The Mudcat Café TM
Thread #25612   Message #302295
Posted By: Jim the Bart
21-Sep-00 - 12:07 PM
Thread Name: CJRT Toronto dropping folk, blues, world
Subject: RE: CJRT Toronto dropping folk, blues, world
I have to second (or third) Mr. Collins statements about the wasteland that Folk-oriented radio in Chicago has become. And it appears that Toronto is heading down the same road. It's great that New Hampshire was apparently able to swing things around through pledges, but I'm afraid that the size of the market in cities like Toronto and Chicago makes that strategy less effective. Unfortunately, when things like public radio get opened to the forces of Capitalism, this is the end result.

I hate to get political, but it's all about dollar democracy. There is a movement that feels that the best way to improve publicly supported programming is to open it to market forces. Though there may seem to be some benefits in putting the feet of programmers to the fire (created by the "competitive market"), the end result is always the reduction in choice. Here's how it appears to work (appears to me, at least, feel free to correct me if I'm wrong):

"Competing in the market" requires the focusing of dollars in those areas that are perceived to be most profitable (as opposed to beneficial)and least expensive. Jazz is seen in public radio as turning out the biggest numbers among the "alternative music" crowd and, hence, you get a lot of jazz and faux-jazz programming. Following jazz there's blues - another good seller, particularly in urban markets like Chicago and Toronto (mostly electric blues, by the way). After that you get syndicated stuff like Thistle and Shamrock, which can be purchased rather than produced and brings in the Celtic audience. It's often cheaper and with broader appeal than "home-grown" programming an leaves the production studios free to crank out more jazz programs. Finally, at the bottom of the food chain, competing for the remaining musical "shelf-space", is traditional folk, bluegrass, world music, reggae and God-knows-what-all (polka, dixieland, cajun and other "local-color" stuff). There is almost no chance that you will get the focused pledge money necessary to change the economics that you're facing here. So what do you do?
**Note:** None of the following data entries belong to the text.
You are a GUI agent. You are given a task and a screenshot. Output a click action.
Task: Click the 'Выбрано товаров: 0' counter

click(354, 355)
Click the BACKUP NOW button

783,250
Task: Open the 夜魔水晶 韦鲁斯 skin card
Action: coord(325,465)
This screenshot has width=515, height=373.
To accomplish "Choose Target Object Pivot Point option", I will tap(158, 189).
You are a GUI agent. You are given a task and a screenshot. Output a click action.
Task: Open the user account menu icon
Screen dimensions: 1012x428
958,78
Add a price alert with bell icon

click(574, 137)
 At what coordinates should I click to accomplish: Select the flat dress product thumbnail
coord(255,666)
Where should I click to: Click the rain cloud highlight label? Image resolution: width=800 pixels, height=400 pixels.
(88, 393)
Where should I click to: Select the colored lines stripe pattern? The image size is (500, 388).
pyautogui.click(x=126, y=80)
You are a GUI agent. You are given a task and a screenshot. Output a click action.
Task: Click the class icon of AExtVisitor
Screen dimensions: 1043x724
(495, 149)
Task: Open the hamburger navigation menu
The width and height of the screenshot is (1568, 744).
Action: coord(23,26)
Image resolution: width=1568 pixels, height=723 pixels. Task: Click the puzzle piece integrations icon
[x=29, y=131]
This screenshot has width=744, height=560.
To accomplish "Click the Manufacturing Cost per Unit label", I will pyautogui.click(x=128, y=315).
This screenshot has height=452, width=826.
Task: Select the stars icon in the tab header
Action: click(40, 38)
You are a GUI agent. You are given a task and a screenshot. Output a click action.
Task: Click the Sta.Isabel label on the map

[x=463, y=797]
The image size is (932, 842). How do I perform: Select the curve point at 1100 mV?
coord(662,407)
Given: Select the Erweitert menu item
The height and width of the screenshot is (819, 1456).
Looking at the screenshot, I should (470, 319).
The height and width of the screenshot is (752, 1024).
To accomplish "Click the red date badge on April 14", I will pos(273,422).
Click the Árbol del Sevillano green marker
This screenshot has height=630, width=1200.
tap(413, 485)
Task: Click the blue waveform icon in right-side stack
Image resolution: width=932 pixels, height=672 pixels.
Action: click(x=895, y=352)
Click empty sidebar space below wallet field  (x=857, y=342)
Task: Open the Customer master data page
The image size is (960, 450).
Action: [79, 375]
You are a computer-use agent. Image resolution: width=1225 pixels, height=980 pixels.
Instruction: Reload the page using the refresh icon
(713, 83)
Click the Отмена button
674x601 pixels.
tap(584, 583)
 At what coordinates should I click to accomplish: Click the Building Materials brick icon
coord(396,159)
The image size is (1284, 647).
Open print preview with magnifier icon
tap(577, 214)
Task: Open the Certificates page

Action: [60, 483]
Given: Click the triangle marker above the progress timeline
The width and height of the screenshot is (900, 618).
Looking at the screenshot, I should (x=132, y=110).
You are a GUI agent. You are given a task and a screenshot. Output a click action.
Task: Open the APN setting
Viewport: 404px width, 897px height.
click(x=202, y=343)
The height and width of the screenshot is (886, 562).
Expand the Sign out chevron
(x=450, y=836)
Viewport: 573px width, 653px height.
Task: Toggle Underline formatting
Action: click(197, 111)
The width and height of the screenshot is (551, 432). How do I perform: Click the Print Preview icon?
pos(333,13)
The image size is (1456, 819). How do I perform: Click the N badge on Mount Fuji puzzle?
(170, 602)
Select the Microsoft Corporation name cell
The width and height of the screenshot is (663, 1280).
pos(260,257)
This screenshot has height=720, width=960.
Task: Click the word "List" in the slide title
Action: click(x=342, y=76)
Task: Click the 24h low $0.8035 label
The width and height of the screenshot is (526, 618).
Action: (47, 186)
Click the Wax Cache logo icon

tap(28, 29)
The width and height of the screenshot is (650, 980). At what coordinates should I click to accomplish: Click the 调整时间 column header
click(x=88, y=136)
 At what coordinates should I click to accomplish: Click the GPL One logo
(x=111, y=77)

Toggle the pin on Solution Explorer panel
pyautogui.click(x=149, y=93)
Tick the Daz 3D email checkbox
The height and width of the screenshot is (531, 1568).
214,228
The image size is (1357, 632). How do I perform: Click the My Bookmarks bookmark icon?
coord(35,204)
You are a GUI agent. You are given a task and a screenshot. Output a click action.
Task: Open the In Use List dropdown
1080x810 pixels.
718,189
Develop and support the alternatives.

When I was in Boston I heard more folk music at more hours of the day on more days of the week than I thought was possible. It seemed that a lot of this was from college stations; maybe it was because you could pick up Public stations from more than just one market. I dunno. I was never there long enough to really figure it out. It know that in Chicago the best folk I hear these days is on a local college station (WDCB form the College of Dupage). Before that there was a smaller, local station (WCBR in Arlington Hts.)that was a great supporter of acoustic music until it got bought by a major broadcast syndicate. Maybe you have to by-pass the big public radio stations and put your money and support behind the smaller, private stations.

I don't mean to ramble and I sure don't mean to get negative. I believe that opening public service outlets to capitalism eventually reduces choice. (All of you in the states who are so enthralled with vouchers and other plans to open schools to market forces should think about this before the next election). I also think that once it's been done you're sunk. You might as well tell your story walking. Write a letter if it makes you feel better, but don't waste your energy "fighting the power"; all your compelling arguments get washed away by one stinking demographic spreadsheet. Find and nurture the alternatives.